- PROBLEMS AND TASKS:
(a) Say whether each statement agrees with the forum post of joke headlines. Answer yes or no, and quote the words from the post that decide it.
(i) The man who tripped over an ottoman was 48.
(ii) The giant moth hit the space shuttle's windshield over China.
(iii) Rob Petrie broke his arm.
(b) Write the next lines of the forum post of made-up news headlines, picking up after its last headline.

- GIVEN TEXT:
<<<<

# Interesting Headlines etc .



## superhorn (Mar 23, 2010)

Tragic murder-suicide at Goilden Gate bridge . Dick,Jane and Spot Dead.

San Francisco (San Francisco Chronicle) Dick said "Jump,Jane,Jump" 
Jane jumped. Dick said " Jump, spot,jump. Spot said "Bark,Bark,Bark !" Spot jumped .
Dick was sad . "Oh.oh,oh what have I done?" Dick jumped, too .
Officer said " This is not fun, no,no,no. Mother, father , Toim and Puff will be sad ".

Local man trips over ottoman, breaks neck. Rob Petrie dead at 48.

Flying nun violates D.C. airspace, shot down. Capitol evacuated, Mother Superior cross .

Space shuttle windshield damaged by giant moth while flying over Japan.

>>>>

- ENTRIES:
<<<<

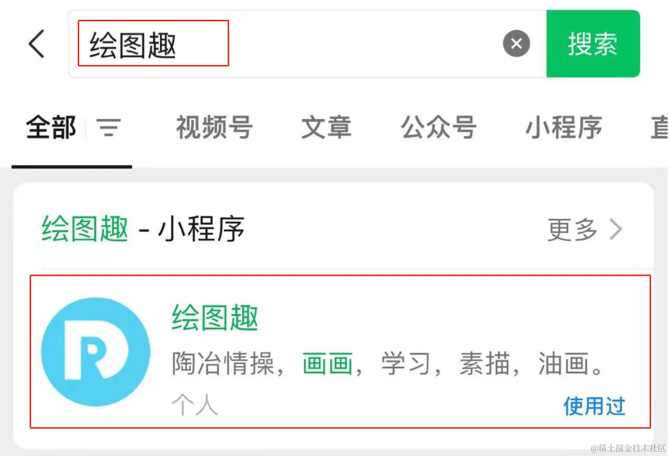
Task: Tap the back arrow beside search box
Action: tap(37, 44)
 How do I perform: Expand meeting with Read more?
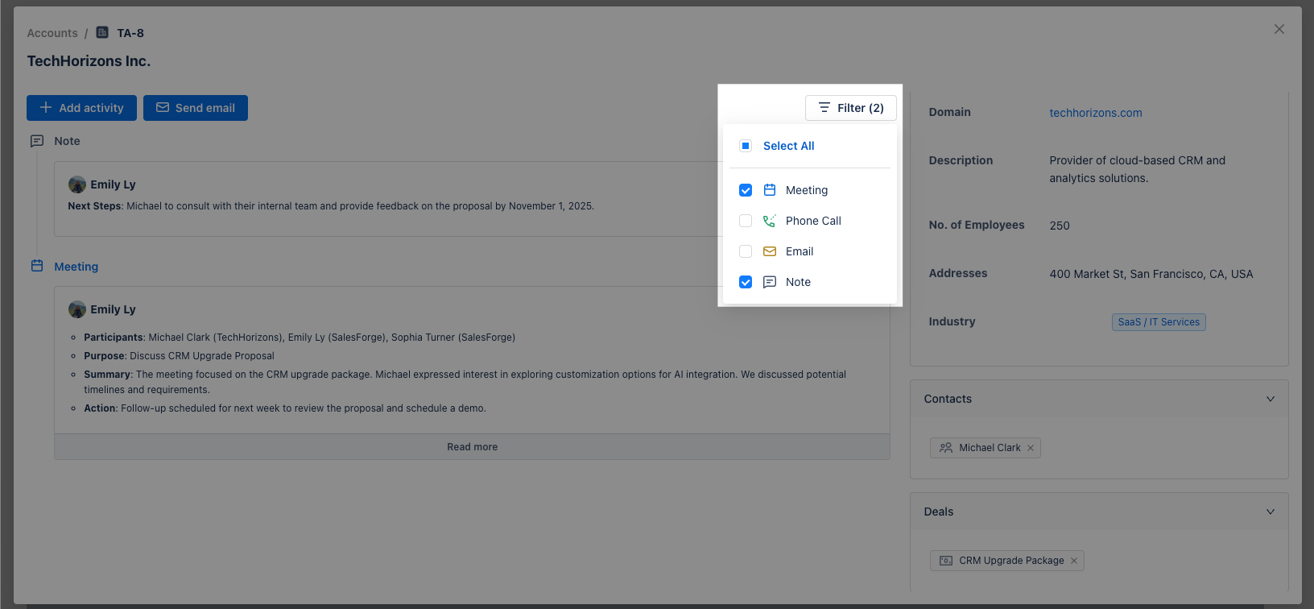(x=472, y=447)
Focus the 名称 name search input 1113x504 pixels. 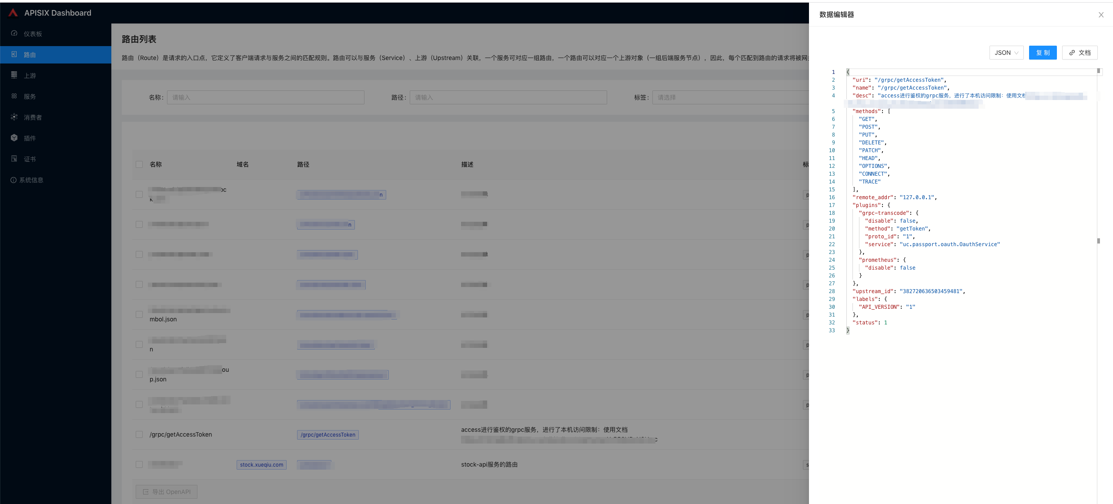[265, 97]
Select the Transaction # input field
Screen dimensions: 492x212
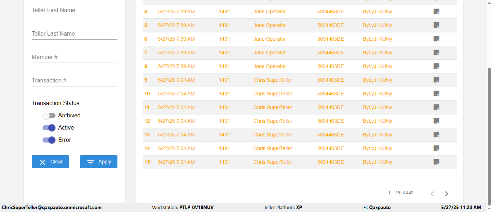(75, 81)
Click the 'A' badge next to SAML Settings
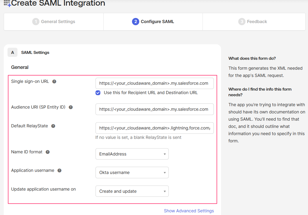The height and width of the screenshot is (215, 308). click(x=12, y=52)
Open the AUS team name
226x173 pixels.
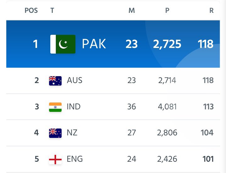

>>>>

- FINAL RESULTS:
(a)
(i) Yes: "Rob Petrie dead at 48."
(ii) No: "while flying over Japan."
(iii) No: "breaks neck."

(b)
Burning wings,sand, guts sower Tokyo below . Incident angers giant fire-breathing lizard .

Emperor dies of hypthermia despite new clothes .

Hurricane rips through local cemetery . Hundreds dead .

Hole in wall at nudist colony reported . Police are looking into it 

Toilet seats :lol: :lol: :lol:
at all of New York's police offices stolen : Cops have nothing to go on .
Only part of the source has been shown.